====== Records for the task ======
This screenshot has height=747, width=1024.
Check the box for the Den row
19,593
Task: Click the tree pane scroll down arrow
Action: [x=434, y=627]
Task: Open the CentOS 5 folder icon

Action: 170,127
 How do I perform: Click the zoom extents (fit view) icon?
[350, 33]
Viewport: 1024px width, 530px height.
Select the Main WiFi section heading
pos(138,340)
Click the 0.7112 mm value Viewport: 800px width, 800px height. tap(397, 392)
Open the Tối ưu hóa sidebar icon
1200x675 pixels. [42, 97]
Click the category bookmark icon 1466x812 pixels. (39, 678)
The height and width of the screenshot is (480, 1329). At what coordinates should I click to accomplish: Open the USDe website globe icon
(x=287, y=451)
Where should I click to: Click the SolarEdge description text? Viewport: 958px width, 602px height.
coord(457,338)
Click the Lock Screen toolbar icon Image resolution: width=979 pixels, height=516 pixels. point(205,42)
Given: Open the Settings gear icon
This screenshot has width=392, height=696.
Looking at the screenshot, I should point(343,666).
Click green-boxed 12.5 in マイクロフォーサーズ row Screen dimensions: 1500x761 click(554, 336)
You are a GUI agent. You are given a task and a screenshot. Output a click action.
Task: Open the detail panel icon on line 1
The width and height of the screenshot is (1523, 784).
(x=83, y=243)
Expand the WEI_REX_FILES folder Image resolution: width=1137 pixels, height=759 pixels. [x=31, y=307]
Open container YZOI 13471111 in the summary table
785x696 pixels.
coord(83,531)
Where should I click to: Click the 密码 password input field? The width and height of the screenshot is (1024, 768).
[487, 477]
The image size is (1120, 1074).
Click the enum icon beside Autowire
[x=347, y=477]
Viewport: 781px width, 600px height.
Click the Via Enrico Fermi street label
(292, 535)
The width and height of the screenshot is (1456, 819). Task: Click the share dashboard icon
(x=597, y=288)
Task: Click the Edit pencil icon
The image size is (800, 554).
======
Brief
The reply must contain each line of the material, reproduced faithfully.

Answer space
This screenshot has height=747, width=1024.
Check the box for the Den row
19,593
Task: Click the tree pane scroll down arrow
Action: [x=434, y=627]
Task: Open the CentOS 5 folder icon

Action: 170,127
 How do I perform: Click the zoom extents (fit view) icon?
[350, 33]
Viewport: 1024px width, 530px height.
Select the Main WiFi section heading
pos(138,340)
Click the 0.7112 mm value Viewport: 800px width, 800px height. tap(397, 392)
Open the Tối ưu hóa sidebar icon
1200x675 pixels. [42, 97]
Click the category bookmark icon 1466x812 pixels. (39, 678)
The height and width of the screenshot is (480, 1329). At what coordinates should I click to accomplish: Open the USDe website globe icon
(x=287, y=451)
Where should I click to: Click the SolarEdge description text? Viewport: 958px width, 602px height.
coord(457,338)
Click the Lock Screen toolbar icon Image resolution: width=979 pixels, height=516 pixels. point(205,42)
Given: Open the Settings gear icon
This screenshot has width=392, height=696.
Looking at the screenshot, I should point(343,666).
Click green-boxed 12.5 in マイクロフォーサーズ row Screen dimensions: 1500x761 click(554, 336)
You are a GUI agent. You are given a task and a screenshot. Output a click action.
Task: Open the detail panel icon on line 1
The width and height of the screenshot is (1523, 784).
(x=83, y=243)
Expand the WEI_REX_FILES folder Image resolution: width=1137 pixels, height=759 pixels. [x=31, y=307]
Open container YZOI 13471111 in the summary table
785x696 pixels.
coord(83,531)
Where should I click to: Click the 密码 password input field? The width and height of the screenshot is (1024, 768).
[487, 477]
The image size is (1120, 1074).
Click the enum icon beside Autowire
[x=347, y=477]
Viewport: 781px width, 600px height.
Click the Via Enrico Fermi street label
(292, 535)
The width and height of the screenshot is (1456, 819). Task: Click the share dashboard icon
(x=597, y=288)
Task: Click the Edit pencil icon
The image size is (800, 554).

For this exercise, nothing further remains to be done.